Propaganda do Banco do Brasil pode voltar a ser exibida após processo aberto por MPF

Promotores consideram que veto foi ilegal e caracteriza ato como racismo e homofobia. Se condenada, União deverá pagar R$ 51 milhões em indenização coletiva

Foto: reprodução

O ministério Público Federal (MPF) do Rio Grande do Sul abriu processo contra a União pelo veto à peça publicitária do Banco do Brasil estrelada por diversidade. No texto, o MPF considera que houve censura, racismo e homofobia.

Segundo a alegação do órgão, a proibição da propaganda viola a Lei das Estatais (Lei 13.303/2016), que proíbe a redução ou a supressão da autonomia conferida pela lei específica que autorizou a criação da entidade supervisionada ou da autonomia inerente a sua natureza.

No mesmo processo o MPF acusa a União de “ofender a Constituição da República, que veda o preconceito com base em raça e com base no sexo do indivíduo (art. 3º, inciso IV), o que inclui o preconceito denominado de LGBTQfobia, bem como qualquer discriminação atentatória dos direitos e liberdades fundamentais”.

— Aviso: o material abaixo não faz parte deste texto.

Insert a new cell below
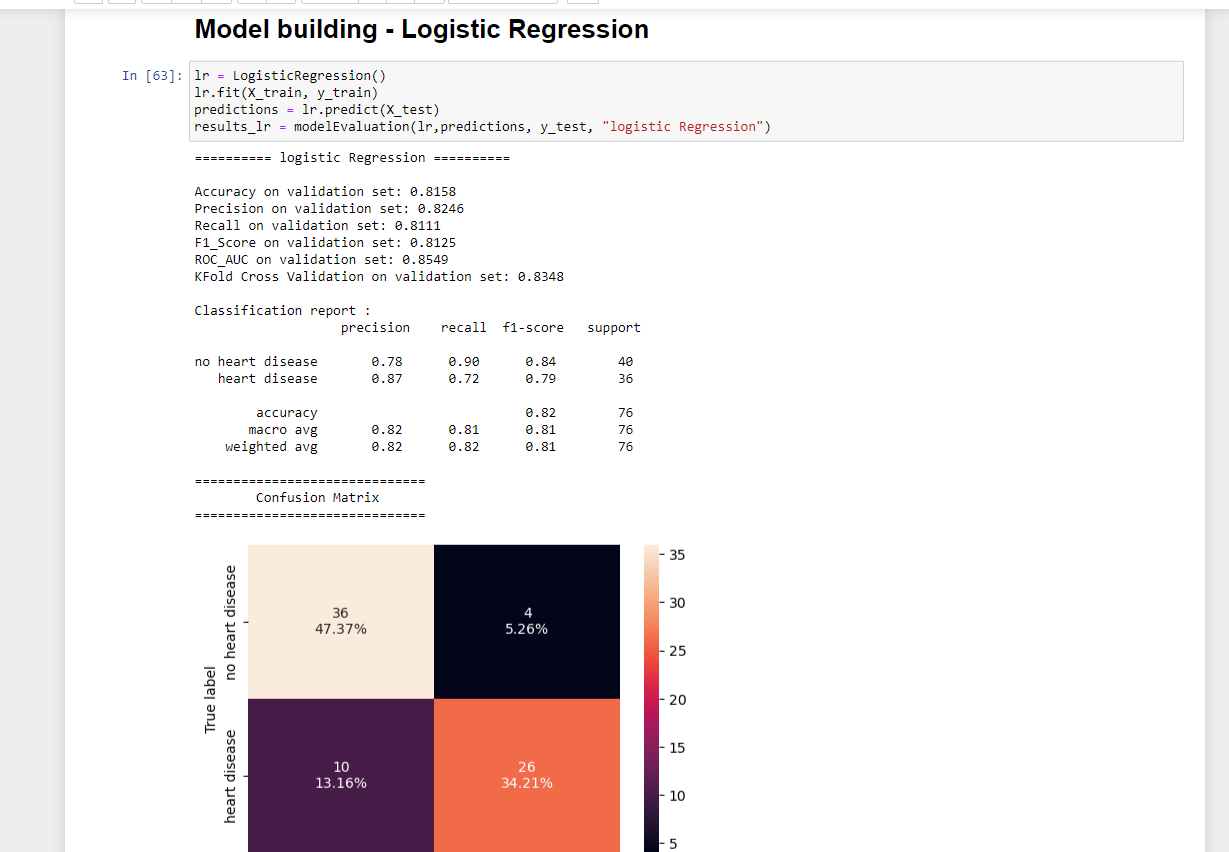Viewport: 1229px width, 852px height. [121, 2]
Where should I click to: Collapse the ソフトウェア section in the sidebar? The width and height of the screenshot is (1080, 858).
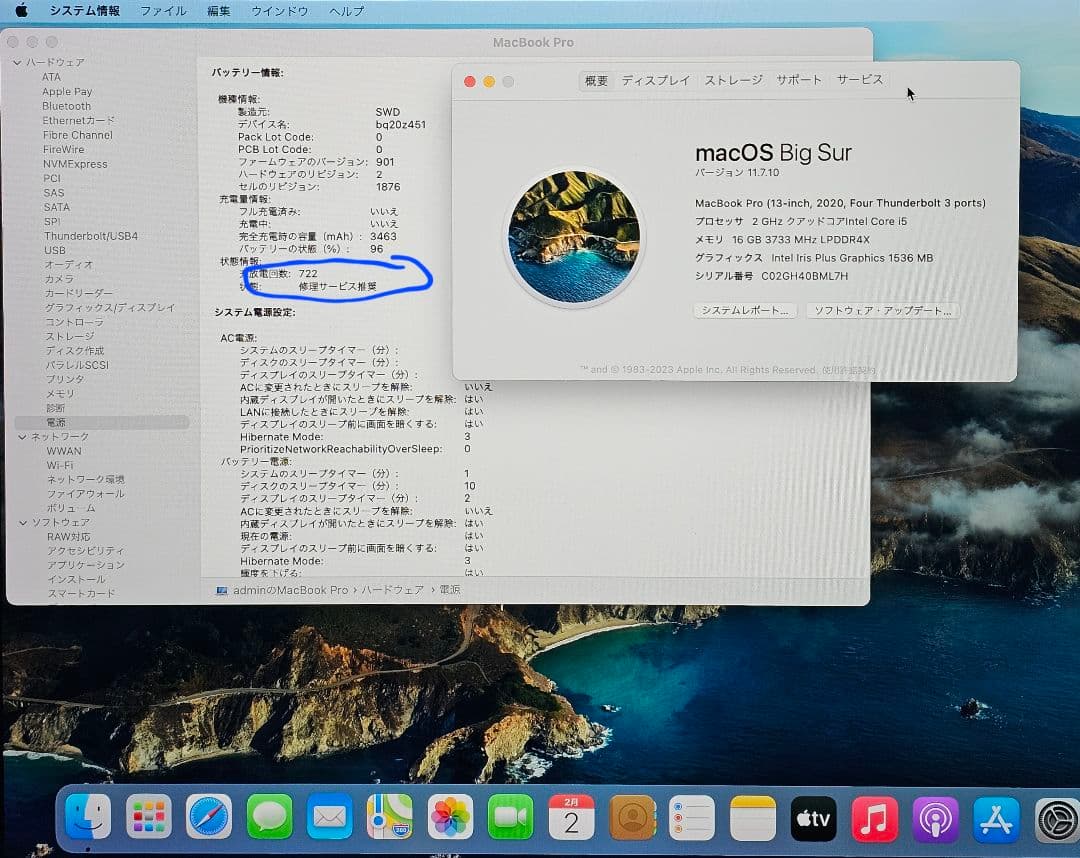(x=22, y=522)
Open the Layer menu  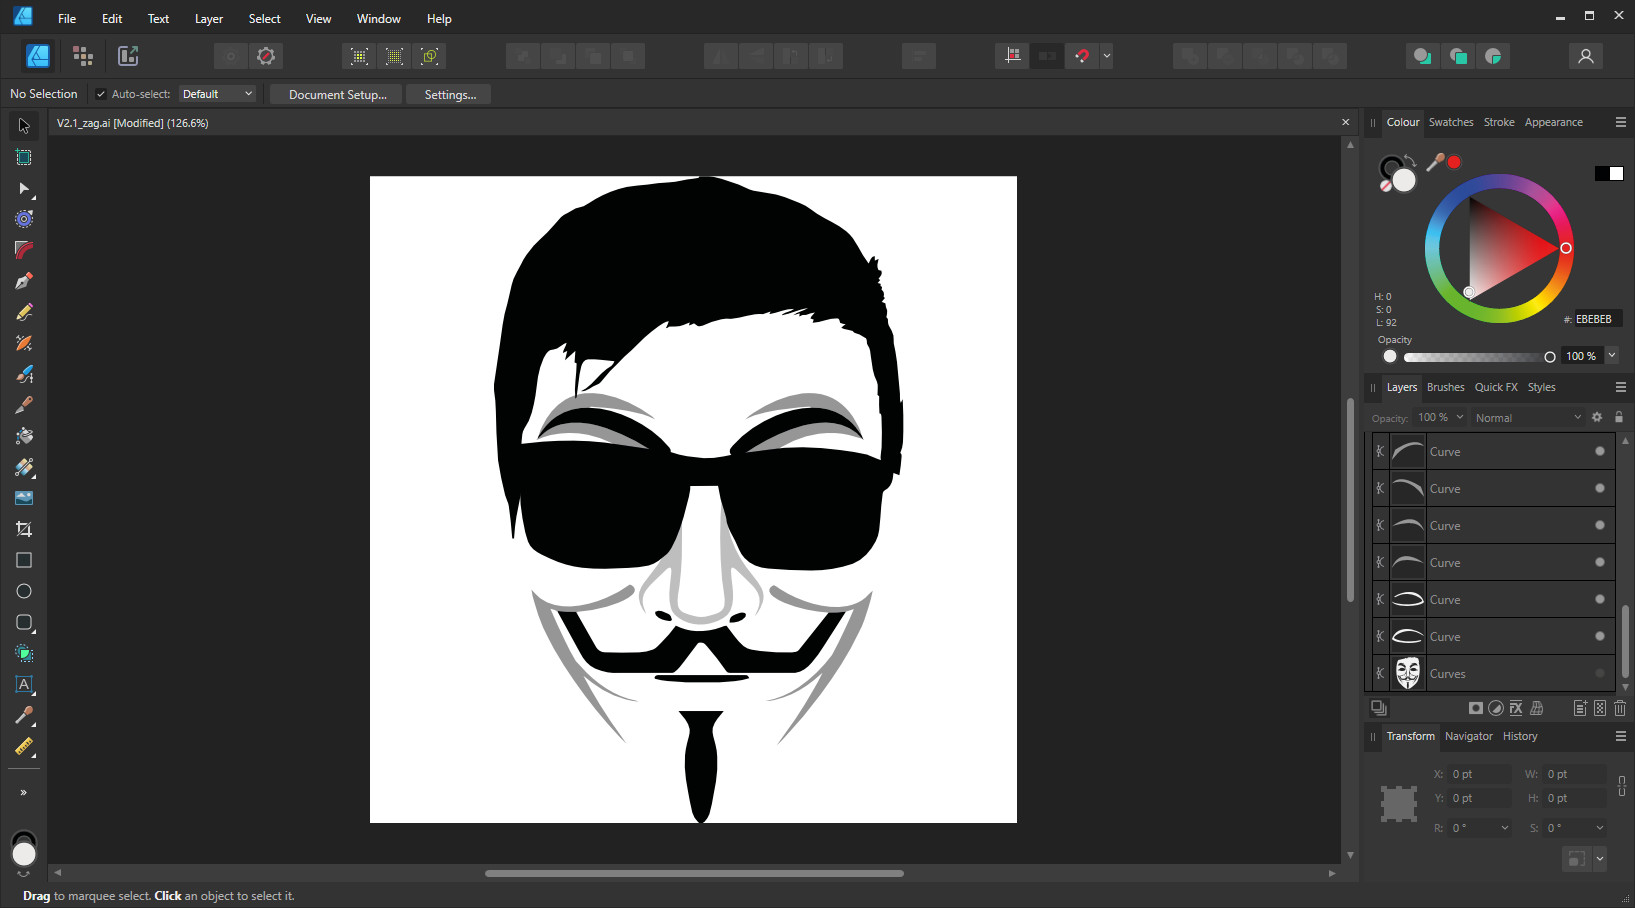tap(209, 19)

Se houver a confirmação das irregularidades, a União deverá retomar a exibição, conforme contratação original da mídia. Além disso, o processo prevê pagamento de danos morais coletivo, com indenização de R$ 51 milhões, o equivalente a três vezes o custo do anúncio e sua veiculação.

“O montante deverá ser aplicado em campanha de conscientização de enfrentamento ao racismo e à homofobia”, determina o texto.